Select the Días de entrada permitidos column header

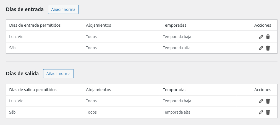pyautogui.click(x=35, y=25)
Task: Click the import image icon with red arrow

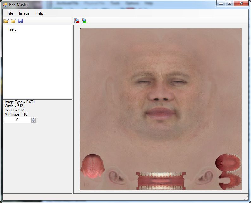Action: [77, 21]
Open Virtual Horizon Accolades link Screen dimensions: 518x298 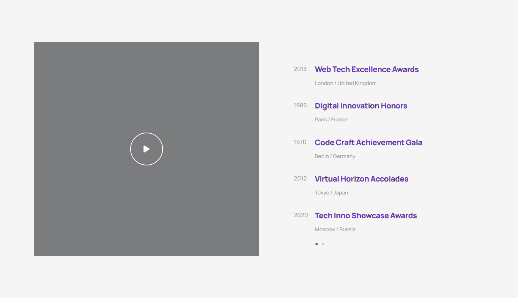361,179
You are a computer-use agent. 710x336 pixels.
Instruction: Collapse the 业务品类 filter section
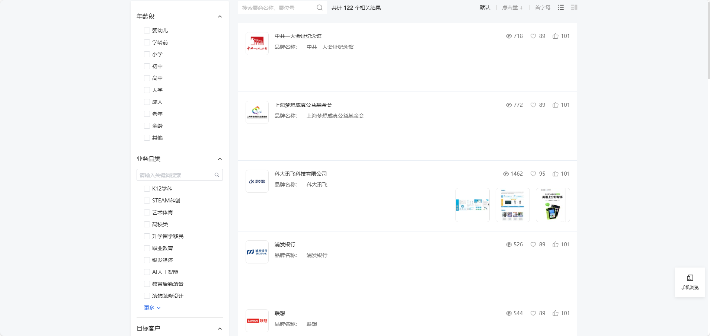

- Task requirements
From the line containing "You are a computer-use agent. 710x336 pixels." through the final line of the listing above, reproduce every line exactly, with no pictures.

- Problem solution
You are a computer-use agent. 710x336 pixels.
Instruction: Collapse the 业务品类 filter section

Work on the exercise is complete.